- **What to work on**
Could you retype the material, starting at its first line and ending with the line holding "The width and", and keep the pictures out?

**** Records for this exercise

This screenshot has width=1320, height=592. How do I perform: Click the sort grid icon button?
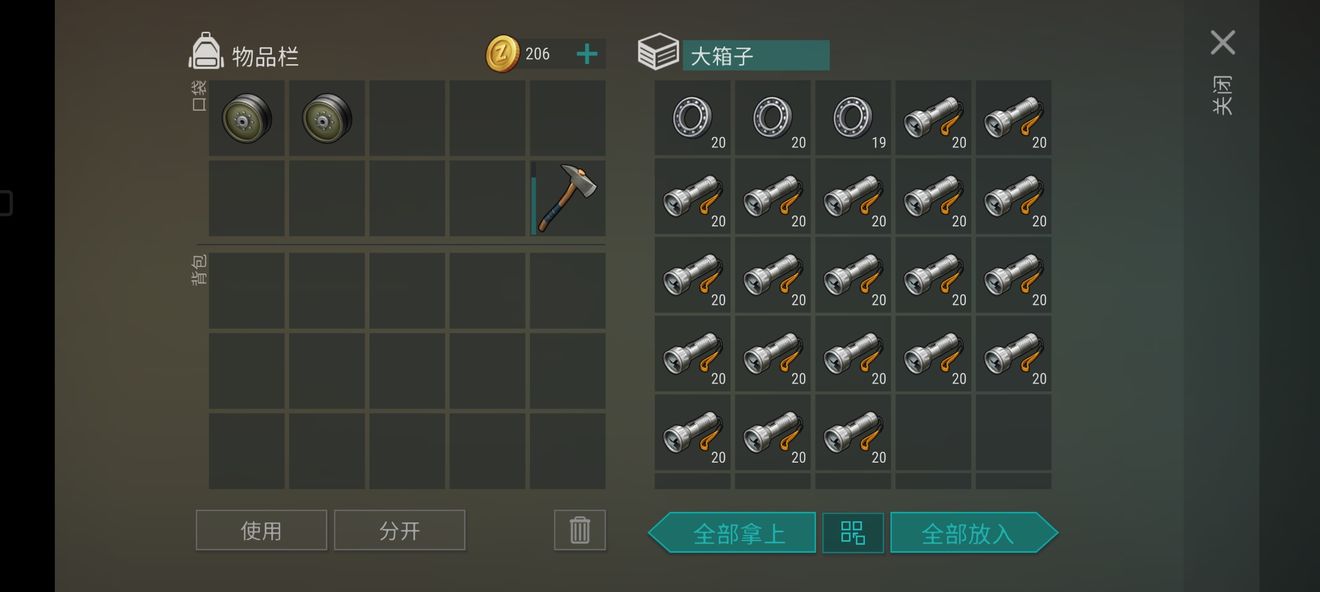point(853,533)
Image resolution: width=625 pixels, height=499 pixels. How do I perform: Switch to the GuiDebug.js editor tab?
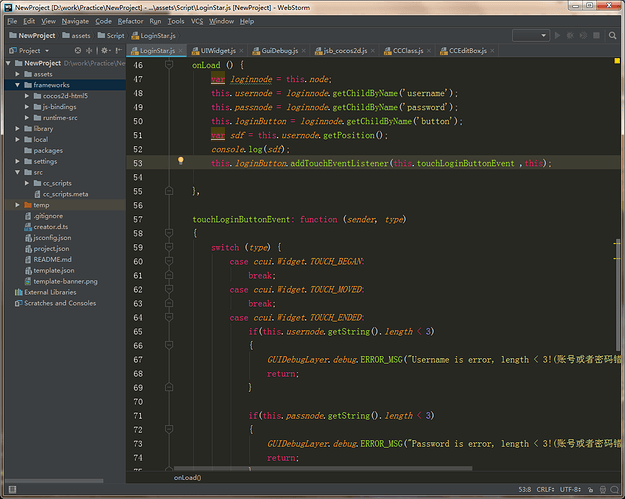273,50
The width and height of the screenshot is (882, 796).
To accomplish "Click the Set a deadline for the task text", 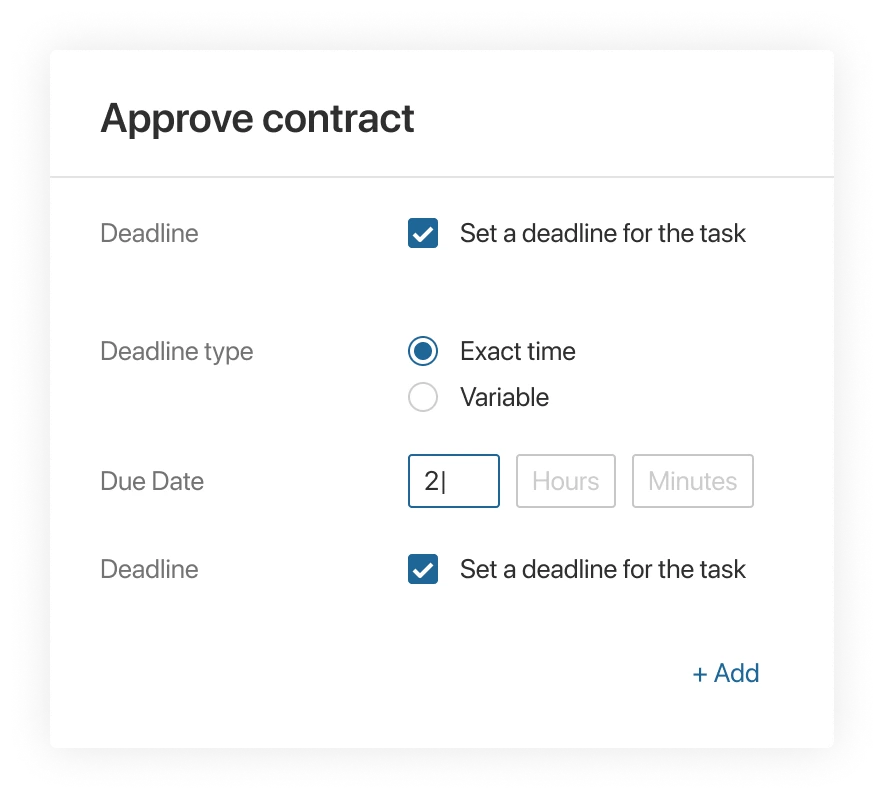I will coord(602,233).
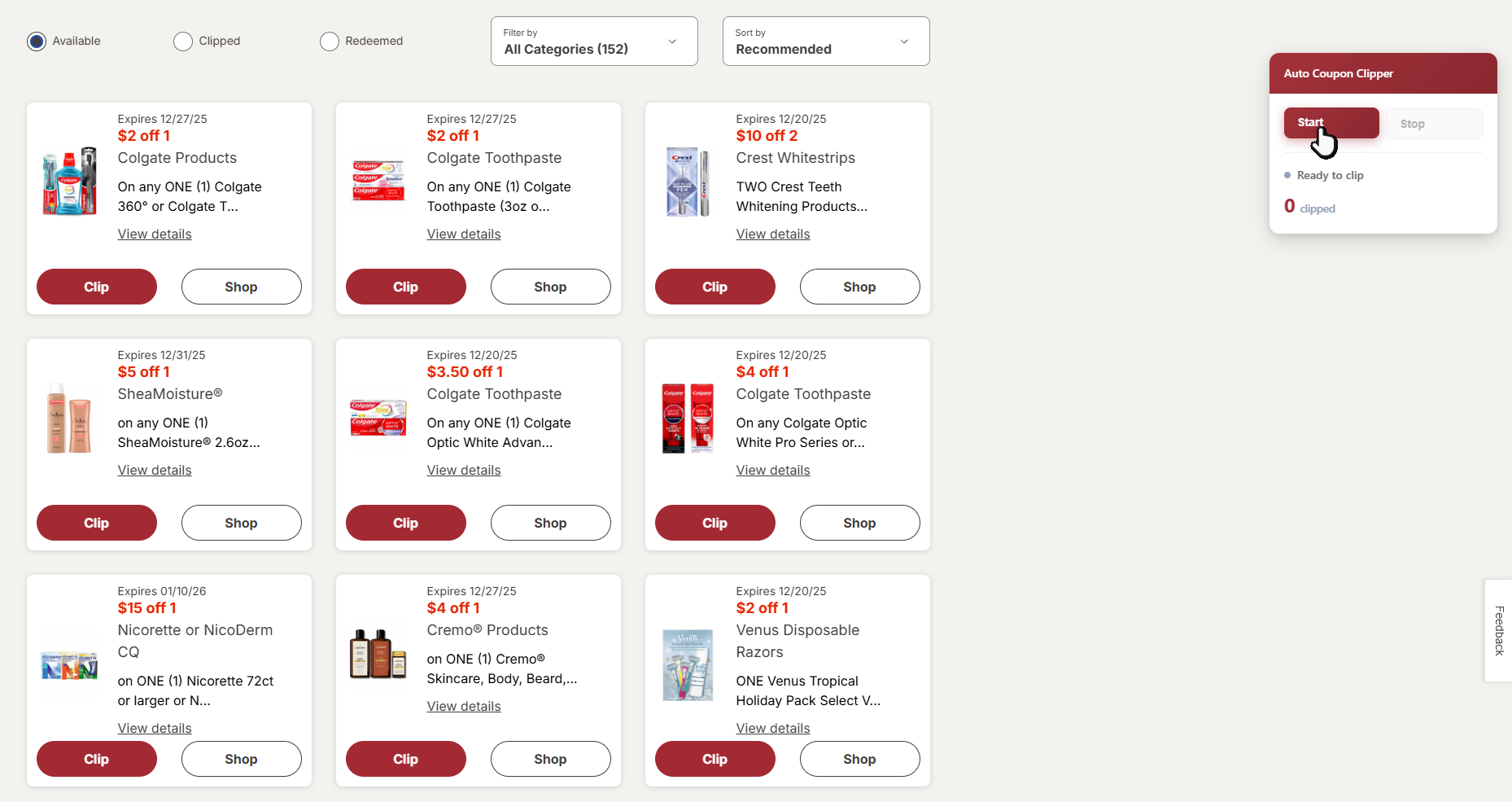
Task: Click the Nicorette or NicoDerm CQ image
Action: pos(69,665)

********

- **Reply to the exercise**
This screenshot has width=1320, height=592. How do I perform: Click the sort grid icon button?
point(853,533)
Image resolution: width=625 pixels, height=499 pixels. How do I perform: Switch to the GuiDebug.js editor tab?
273,50
The width and height of the screenshot is (882, 796).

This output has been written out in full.